### ENTRIES PROVIDED
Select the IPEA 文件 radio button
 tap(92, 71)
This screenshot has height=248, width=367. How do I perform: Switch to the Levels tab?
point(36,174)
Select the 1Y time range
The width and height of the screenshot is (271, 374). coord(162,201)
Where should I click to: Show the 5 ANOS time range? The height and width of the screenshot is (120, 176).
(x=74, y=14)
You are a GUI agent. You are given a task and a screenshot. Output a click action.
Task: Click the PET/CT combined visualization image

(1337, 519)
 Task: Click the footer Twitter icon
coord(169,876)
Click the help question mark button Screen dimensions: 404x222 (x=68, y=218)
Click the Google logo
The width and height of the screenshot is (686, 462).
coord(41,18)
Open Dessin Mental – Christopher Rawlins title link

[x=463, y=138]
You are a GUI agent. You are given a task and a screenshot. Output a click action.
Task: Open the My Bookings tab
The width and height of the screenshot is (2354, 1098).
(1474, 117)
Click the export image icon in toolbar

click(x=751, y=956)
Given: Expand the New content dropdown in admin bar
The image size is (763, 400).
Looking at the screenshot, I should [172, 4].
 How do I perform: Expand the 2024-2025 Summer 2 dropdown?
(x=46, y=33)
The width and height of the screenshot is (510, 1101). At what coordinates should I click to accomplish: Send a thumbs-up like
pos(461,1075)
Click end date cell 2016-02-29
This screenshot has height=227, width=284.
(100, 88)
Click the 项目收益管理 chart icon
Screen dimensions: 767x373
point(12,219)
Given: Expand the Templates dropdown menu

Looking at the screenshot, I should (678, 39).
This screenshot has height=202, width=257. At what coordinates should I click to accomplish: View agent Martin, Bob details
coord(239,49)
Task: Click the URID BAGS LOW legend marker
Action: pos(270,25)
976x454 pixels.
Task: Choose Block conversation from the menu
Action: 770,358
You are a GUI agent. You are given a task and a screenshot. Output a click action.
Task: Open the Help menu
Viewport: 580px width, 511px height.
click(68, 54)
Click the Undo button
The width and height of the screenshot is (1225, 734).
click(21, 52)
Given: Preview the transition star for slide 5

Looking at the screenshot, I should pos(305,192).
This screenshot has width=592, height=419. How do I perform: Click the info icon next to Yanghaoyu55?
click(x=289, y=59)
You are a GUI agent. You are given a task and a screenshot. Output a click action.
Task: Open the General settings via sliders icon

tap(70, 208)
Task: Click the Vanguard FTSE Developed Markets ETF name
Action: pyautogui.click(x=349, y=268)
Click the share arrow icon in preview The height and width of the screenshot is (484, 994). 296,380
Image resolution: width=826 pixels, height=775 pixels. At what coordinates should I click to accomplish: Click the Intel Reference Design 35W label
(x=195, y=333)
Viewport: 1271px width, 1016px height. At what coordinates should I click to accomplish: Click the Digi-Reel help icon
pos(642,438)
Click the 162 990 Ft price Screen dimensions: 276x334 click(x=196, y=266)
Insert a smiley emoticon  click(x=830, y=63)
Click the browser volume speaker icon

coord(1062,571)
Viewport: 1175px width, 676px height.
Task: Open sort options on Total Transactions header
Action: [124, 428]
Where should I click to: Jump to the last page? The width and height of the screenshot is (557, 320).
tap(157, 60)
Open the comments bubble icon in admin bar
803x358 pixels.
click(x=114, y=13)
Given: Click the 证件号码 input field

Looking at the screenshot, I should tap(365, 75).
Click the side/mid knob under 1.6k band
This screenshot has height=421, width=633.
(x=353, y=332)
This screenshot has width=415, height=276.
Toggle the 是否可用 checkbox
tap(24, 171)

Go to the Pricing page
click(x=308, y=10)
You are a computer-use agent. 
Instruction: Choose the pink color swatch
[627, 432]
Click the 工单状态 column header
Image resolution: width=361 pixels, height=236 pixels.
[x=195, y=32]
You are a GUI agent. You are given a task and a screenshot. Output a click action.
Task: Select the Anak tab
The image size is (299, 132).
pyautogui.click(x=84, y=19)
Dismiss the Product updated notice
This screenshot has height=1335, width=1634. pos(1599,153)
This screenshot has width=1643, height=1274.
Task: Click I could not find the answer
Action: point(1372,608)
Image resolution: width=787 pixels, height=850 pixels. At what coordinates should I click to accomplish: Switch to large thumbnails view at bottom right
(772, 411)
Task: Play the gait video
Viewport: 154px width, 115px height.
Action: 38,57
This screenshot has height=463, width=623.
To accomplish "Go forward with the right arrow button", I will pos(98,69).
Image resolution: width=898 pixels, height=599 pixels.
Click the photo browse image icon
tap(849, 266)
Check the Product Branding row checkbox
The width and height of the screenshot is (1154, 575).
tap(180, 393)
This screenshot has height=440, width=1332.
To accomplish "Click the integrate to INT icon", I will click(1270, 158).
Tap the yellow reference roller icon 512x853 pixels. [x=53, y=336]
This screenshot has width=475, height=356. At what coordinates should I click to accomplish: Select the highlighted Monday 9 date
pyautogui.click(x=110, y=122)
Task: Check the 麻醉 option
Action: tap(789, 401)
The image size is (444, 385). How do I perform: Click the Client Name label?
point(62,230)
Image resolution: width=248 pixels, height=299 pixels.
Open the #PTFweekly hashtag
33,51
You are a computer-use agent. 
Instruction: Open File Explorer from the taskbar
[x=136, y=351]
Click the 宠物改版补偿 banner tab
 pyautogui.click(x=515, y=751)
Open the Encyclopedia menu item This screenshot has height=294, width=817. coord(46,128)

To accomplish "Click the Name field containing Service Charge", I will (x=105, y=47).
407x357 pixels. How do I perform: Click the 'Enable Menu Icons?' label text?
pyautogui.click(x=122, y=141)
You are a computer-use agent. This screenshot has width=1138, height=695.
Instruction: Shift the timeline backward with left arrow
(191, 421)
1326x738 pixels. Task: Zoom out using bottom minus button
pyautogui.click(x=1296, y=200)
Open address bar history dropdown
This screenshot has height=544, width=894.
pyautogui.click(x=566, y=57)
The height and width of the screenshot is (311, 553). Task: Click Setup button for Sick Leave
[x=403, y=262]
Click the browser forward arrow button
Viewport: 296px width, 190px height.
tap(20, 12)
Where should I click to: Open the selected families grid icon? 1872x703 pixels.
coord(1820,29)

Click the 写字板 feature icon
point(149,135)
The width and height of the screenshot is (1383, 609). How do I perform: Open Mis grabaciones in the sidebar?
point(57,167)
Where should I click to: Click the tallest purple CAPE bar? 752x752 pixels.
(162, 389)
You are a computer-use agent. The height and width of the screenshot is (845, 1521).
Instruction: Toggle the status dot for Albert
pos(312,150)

### SHORT PROBLEM
Rewrite the lines from the first one through the line containing "(x=74, y=14)", substituting "period" for "time range" and leaving everything else unchanged.

### COMPLETED EXERCISE
Select the IPEA 文件 radio button
 tap(92, 71)
This screenshot has height=248, width=367. How do I perform: Switch to the Levels tab?
point(36,174)
Select the 1Y period
The width and height of the screenshot is (271, 374). coord(162,201)
Where should I click to: Show the 5 ANOS period? The height and width of the screenshot is (120, 176).
(x=74, y=14)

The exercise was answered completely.